New Zealand / Health

Junior doctors to reduce Sunday hours as industrial action rolls on

17:56 pm on 9 June 2024

Junior doctors on the picket line in Dunedin in May. Members of the Resident Doctors' Association took industrial action over pay and conditions three times last month and will start reducing time worked on Sundays from 16 June, the union says. Photo: RNZ / Tess Brunton

Junior doctors are calling time on working an extra 30 hours in the weekend after a full-time week, as they continue to boost their industrial action.

National secretary of the Resident Doctors' Association, Deborah Powell, said the union had been calling for an end to back-to-back 15-hour shifts on Saturdays and Sundays.

"Why we still have so much resistance to resident doctors working reasonable hours, quite frankly, is beyond me," she said.

Working more than 70 hours a week was not good for doctors or patients, Powell added.

From 16 June, resident doctors will start reducing time worked on Sundays, from 15 hours to eight.

Health New Zealand said it was offering resident medical offers average salary increases of 18 percent, or $20,000, by this time next year.

The new industrial action follows three recent strikes by union members over pay and conditions.

Resident Doctors' Association president James Anderson said in May that its more than 3000 members were working all week and then doing back-to-back shifts on the weekend.
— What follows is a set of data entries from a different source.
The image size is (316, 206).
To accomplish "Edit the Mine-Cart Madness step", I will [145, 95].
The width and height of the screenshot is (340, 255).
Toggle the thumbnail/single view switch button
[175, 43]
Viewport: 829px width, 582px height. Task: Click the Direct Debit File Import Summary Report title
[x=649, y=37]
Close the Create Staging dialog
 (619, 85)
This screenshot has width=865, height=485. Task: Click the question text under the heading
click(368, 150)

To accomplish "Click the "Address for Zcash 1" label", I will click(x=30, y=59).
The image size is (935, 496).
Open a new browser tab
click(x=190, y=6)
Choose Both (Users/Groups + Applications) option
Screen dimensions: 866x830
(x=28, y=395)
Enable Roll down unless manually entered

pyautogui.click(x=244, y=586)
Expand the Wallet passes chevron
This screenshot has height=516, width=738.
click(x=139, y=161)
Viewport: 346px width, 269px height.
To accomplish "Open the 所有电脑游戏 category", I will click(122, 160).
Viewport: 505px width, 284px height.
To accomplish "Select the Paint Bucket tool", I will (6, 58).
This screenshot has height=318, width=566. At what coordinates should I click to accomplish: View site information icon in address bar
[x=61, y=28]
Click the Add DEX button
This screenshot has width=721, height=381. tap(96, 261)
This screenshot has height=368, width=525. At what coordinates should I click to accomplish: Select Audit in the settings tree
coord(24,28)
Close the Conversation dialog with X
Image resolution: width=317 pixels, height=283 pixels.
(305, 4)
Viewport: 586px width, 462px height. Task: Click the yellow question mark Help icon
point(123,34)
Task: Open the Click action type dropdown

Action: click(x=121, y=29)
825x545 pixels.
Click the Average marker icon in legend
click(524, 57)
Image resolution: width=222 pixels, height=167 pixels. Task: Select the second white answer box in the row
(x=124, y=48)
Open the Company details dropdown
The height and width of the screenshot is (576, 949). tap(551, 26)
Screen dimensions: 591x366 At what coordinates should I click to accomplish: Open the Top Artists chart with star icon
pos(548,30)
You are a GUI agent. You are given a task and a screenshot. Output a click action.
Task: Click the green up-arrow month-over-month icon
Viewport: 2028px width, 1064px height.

"And that means over the course of seven days, they will clock up about 71.5 hours which is an interesting number because the legal maximum in our contract is 72 hours, so we get right up 71.5, there's a clause in their contract that says we should work towards 60 hours but we've never managed to get the employer close to that."

In a statement, Health New Zealand chief executive Margie Apa said the organisation had "offered a structured process" to work with doctorrs and the unions around their concerns about weekend staffing.

Health New Zealand was "very disappointed" at the union's responses to its pay offer, which the Employment Relations Authority (ERA) had recommended be put to members for a vote, she said.

"The ERA has also recommended that current strike action be suspended until the outcome of that vote is known."